“QUESTO NON È AMORE”, LA CAMPAGNA CONTRO LA VIOLENZA SULLE DONNE DELLA POLIZIA DI STATO A CAIVANO
A partire da oggi, fino
a lunedì 4 settembre, la Polizia di Stato sarà presente nel parco verde di
Caivano con il camper simbolo della campagna “Questo non è amore”, iniziativa
permanente avviata nel 2016 sul tema della violenza di genere.
“…Questo non è amore” è lo slogan che da anni la
Polizia di Stato ha scelto di legare al suo progetto contro la violenza sulle
donne, scegliendo di incontrare le vittime e tutti i cittadini che
possono aiutarle, rompendo il muro del silenzio e dell’isolamento.
Una campagna che impegna le Questure di tutte le
province d’Italia lungo l’arco dell’intero anno in iniziative di vario genere
(eventi, convegni, dibattiti, incontri) finalizzate ad accrescere la
consapevolezza sul delicato tema della violenza fisica, psicologica, economica
e digitale contro le donne.
L’iniziativa del camper ha dunque un doppio
obiettivo: creare un contatto diretto (anche semplicemente informativo e
garantendo l’anonimato) tra le donne ed una equipe di operatori specializzati
pronti a raccogliere le richieste di aiuto e sensibilizzare i cittadini
su tematiche che coinvolgono tutti indistintamente.
La Polizia di Stato è così presente nei diversi
contesti sociali, ed anche in luoghi particolarmente difficili, con il suo
impegno costante che non si è fermato neanche durante il periodo della
pandemia, perché il lockdown avrebbe potuto acuire situazioni di violenza
domestica e rendere ancora più difficoltosa la loro emersione.
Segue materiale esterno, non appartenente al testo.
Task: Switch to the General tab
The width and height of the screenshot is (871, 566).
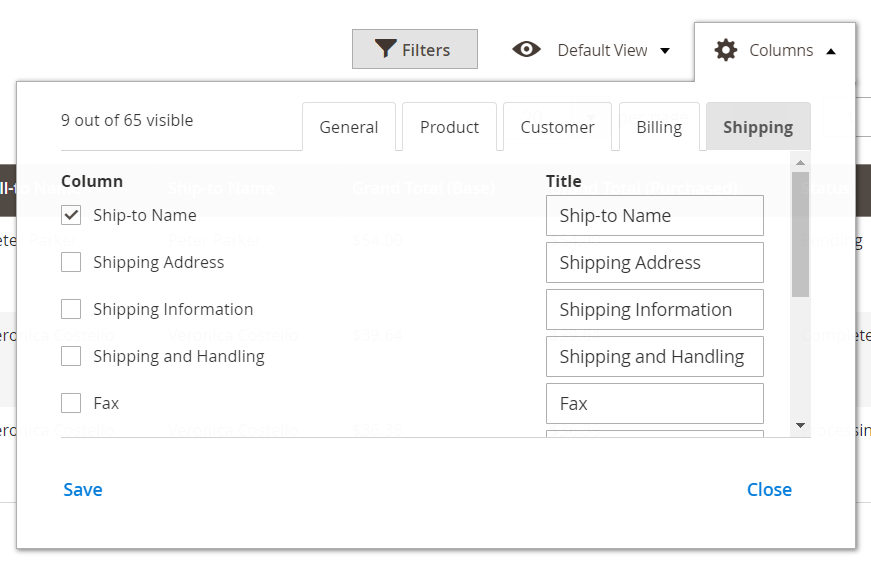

La presenza e la
distribuzione del materiale informativo, infatti, è quindi proseguita – nel
rispetto delle regole sul distanziamento sociale – nei mercati e nei
supermercati, unici luoghi all’epoca frequentati dal pubblico, soprattutto
dalle donne.
In questi giorni un’equipe di operatori
specializzati della Questura di Napoli composta da personale della Divisione
Anticrimine, dell’Ufficio Sanitario, della Squadra Mobile, dell’Ufficio denunce
dell’Ufficio Prevenzione Generale e del Commissariato di Afragola incontrerà a
Caivano le potenziali vittime e tutti i possibili testimoni di atti di violenza
per fornire ogni utile supporto e dare informazioni sugli strumenti di tutela,
anche in chiave deterrente oltre che repressiva.
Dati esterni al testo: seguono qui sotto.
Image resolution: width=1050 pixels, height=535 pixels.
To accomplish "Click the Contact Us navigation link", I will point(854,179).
In tale circostanza sarà anche distribuito un
opuscolo informativo “Questo non è amore” che contiene storie di donne che hanno
trovato il coraggio di dire “basta” alle violenze e di poliziotti che
hanno saputo ascoltarle; una testimonianza dell’impegno costante della Polizia
di Stato per combattere un fenomeno che rappresenta una grave violazione dei
diritti umani, tema costantemente monitorato dall’ Osservatorio per la
sicurezza contro gli atti discriminatori il cui personale sarà presente a
Caivano insieme a quello della Questura di Napoli.